I am very sad to hear of his passing Wednesday at age 83.
BAMcinématek's tribute to Stein is below:
"Elliott Stein was a film critic, historian, programmer, and script writer -- a true cinematic multihyphenate. He wrote for The Village Voice, The New York Times, Rolling Stone, Sight and Sound, Film Comment, the Financial Times, Opera, and many other publications.

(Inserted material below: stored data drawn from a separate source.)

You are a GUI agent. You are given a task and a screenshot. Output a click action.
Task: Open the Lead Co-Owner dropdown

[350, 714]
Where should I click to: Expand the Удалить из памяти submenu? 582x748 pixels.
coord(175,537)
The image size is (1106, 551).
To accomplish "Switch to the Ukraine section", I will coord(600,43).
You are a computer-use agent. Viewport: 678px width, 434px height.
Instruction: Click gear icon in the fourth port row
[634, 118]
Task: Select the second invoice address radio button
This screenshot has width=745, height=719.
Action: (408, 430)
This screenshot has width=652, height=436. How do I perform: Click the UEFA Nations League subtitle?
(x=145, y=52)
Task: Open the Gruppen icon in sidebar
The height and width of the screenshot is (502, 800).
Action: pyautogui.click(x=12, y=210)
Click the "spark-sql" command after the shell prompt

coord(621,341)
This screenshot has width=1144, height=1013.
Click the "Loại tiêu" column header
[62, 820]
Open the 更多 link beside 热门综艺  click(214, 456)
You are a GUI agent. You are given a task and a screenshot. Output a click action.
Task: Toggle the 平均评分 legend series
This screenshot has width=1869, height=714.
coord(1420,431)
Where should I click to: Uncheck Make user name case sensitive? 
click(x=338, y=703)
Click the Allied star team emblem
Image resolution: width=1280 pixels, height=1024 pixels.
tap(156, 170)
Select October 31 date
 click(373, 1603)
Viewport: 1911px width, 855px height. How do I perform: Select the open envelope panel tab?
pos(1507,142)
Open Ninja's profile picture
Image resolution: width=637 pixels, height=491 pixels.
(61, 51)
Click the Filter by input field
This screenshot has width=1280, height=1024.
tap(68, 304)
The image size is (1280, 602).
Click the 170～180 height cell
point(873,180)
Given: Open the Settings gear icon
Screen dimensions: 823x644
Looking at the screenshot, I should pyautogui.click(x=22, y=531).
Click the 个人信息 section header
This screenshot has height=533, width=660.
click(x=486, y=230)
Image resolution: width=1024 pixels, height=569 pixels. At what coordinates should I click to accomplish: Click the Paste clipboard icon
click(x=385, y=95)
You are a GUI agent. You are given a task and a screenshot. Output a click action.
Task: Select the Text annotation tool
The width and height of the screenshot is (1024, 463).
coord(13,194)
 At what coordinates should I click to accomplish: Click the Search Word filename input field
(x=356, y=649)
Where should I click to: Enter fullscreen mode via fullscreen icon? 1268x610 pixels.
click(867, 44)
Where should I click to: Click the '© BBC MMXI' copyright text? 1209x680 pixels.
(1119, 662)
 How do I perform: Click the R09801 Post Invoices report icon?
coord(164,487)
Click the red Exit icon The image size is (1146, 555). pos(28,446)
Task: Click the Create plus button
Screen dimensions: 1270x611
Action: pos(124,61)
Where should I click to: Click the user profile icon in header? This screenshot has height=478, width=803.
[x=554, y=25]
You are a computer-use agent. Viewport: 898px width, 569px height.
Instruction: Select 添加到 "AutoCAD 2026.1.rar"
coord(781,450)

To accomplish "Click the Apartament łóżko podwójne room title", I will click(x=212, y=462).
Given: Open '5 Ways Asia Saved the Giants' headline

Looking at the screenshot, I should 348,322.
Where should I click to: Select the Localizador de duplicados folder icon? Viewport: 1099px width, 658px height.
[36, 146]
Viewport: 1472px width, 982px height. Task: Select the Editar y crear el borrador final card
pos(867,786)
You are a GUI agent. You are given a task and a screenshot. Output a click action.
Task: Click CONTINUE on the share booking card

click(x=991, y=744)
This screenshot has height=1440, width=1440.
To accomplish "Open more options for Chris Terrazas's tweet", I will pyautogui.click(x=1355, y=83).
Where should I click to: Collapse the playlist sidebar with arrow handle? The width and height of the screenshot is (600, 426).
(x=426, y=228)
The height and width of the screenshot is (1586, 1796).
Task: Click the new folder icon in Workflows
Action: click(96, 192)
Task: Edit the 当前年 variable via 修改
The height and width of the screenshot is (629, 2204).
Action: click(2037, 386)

Born December 5, 1928 in Bensonhurst, Elliott saw the original 'King Kong' in first run in 1933 at Radio City Music Hall. He saw the film more than any other in his life, way into the many hundreds of times, and decades later on the eve of the 1976 remake -- to this day referred to as the definitive story on the original film -- he wrote 'My Life with Kong,' an article for Rolling Stone. Falling in love with the movies at a very young age, he ended up at NYU at age 15 in the 1940s where he was one of the first students to study film, before cinema studies was an established course of study. Elliott moved to Paris in 1948 and lived there for more than two decades, an experience that shaped a sensitivity and knowledge of film that was then original for an American writer and critic.
2 Comments
Griff | November 11, 2012 8:44 PM
Thanks for posting this, Anne.
Brian | November 11, 2012 6:59 PM
I always liked his pieces in Film Comment and the Village Voice. I had no idea he was that old. I ran into him at film screenings and chatted with him a couple of times. Nice guy.